Does that sound like something I would choose?
You want to know the number of times I've cried about being bisexual? Its zero. You want to know the amount of time it took me to come to terms with being bisexual? About 20 seconds. I outed myself as bi to my friend within the week. When I was 17 my sister asked me if I liked the same gender and I said "I don't know" (untrue, I did know, I just didn't want her knowing) and my mother defended me when I was pressed on the issue. That's the single worst experience I've had about being bi, one family member making me squirm and another one immediately stepping in. Sometimes there will be a Christian on a corner preaching that homosexuality is a sin. That's as bad as its gotten for me. I am now out as bisexual to everyone I know. Only my closest friends know I'm polyam. I've heard, in public spheres and from friends I'm not out to, how polyamory makes me a whore, a playa, a cheater looking for excuses, an uggo trying to prop up my self esteem, everyone's side piece not worth committing to.

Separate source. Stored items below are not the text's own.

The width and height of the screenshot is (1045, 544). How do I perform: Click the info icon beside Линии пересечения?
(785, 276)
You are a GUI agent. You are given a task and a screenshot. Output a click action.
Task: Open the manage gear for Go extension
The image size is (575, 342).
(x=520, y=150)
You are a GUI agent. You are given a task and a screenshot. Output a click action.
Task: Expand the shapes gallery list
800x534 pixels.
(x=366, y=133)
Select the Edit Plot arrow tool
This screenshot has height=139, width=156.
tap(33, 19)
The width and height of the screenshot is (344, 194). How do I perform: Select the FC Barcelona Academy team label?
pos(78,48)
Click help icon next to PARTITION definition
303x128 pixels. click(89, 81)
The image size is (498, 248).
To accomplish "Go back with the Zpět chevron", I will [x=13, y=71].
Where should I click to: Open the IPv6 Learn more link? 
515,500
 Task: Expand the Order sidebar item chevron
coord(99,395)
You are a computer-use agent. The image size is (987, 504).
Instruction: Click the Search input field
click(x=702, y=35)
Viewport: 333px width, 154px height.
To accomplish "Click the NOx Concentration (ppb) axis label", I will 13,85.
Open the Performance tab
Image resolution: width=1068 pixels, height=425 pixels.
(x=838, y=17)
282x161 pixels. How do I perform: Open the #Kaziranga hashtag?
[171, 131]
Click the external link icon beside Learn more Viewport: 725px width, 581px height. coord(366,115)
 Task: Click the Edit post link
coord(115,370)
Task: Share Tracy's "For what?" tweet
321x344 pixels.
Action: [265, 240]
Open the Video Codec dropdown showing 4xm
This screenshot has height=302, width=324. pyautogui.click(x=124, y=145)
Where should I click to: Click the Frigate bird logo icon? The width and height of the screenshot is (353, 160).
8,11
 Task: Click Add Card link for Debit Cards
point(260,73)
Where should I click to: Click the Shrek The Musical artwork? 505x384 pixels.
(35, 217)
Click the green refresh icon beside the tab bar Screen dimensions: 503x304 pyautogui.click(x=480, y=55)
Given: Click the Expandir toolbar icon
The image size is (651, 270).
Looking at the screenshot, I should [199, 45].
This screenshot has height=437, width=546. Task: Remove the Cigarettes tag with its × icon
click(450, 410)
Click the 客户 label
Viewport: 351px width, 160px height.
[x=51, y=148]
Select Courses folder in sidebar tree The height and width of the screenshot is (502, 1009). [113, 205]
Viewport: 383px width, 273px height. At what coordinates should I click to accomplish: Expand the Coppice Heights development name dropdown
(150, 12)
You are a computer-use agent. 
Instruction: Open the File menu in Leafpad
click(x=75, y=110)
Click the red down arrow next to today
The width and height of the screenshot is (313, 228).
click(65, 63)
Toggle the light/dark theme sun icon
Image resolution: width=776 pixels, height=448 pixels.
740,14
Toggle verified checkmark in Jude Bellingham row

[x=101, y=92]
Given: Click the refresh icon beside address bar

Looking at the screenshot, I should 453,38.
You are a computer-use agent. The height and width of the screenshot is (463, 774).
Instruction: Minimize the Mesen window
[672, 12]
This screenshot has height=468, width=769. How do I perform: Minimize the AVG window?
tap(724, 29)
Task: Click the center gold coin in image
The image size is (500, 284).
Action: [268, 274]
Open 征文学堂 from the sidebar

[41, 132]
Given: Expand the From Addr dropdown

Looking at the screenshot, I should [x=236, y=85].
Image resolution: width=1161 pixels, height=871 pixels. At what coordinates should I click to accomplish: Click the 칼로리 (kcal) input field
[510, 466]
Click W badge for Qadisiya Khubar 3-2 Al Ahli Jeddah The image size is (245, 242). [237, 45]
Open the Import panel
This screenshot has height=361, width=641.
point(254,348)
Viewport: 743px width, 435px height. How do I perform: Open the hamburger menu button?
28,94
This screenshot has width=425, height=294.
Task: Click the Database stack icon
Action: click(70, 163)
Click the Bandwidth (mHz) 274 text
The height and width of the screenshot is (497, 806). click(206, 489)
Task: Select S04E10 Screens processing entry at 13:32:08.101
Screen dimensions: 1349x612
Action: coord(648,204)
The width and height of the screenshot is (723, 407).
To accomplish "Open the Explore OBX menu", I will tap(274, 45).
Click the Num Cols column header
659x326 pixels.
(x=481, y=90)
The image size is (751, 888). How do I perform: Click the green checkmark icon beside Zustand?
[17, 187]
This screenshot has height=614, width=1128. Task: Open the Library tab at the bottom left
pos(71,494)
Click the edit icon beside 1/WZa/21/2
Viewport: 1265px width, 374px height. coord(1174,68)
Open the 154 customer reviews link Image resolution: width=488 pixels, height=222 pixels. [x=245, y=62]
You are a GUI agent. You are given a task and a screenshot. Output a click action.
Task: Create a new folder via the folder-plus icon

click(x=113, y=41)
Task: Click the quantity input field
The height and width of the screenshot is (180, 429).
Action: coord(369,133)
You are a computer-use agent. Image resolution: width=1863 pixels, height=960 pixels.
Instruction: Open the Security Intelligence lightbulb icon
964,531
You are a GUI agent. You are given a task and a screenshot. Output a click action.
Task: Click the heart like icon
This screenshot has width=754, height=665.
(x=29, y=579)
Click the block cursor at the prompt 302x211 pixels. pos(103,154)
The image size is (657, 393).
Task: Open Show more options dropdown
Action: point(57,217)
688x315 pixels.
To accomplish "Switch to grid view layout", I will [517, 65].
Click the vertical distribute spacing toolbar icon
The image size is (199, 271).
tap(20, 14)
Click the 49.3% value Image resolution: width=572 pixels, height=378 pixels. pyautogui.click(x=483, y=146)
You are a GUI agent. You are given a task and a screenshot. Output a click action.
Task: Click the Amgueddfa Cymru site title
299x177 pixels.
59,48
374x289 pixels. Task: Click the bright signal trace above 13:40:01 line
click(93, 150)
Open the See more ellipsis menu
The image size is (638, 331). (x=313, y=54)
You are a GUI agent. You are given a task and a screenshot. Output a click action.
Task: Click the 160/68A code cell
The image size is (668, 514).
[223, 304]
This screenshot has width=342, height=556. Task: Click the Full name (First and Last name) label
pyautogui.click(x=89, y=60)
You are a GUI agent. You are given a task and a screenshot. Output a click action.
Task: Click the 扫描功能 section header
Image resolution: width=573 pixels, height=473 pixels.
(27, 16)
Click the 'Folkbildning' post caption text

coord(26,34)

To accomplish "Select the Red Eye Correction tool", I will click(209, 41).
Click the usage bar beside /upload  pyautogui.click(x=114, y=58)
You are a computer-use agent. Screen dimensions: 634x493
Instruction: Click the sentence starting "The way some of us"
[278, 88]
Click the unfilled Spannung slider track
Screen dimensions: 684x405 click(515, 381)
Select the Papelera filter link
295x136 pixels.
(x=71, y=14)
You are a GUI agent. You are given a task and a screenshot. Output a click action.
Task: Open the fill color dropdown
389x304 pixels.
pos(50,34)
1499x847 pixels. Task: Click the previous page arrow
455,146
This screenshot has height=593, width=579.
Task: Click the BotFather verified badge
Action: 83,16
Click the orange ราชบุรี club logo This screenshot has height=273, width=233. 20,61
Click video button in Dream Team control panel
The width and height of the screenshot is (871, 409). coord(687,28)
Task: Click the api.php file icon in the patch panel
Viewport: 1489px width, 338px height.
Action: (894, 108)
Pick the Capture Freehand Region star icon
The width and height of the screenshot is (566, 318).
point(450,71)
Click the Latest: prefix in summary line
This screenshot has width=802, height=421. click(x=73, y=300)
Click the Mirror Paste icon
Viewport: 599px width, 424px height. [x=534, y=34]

I've gotten anon hate telling me to kill myself for nothing more than being an out poly person. I stress over legal protections and buying a house with my loves not because of their gender, but because I don't have just one. I'm queer because I'm bi, why wouldn't I be queer for being poly?
Like, stars above, do we not fucking remember when being gay was euphemized as a "lifestyle choice"? Being gay and being trans "not being a choice" was not an innate understanding. It was a campaign to the general public to make it more sympathetic to the straights. So "Its a choice" means fuck-all to me for determining if something is queer, anyway.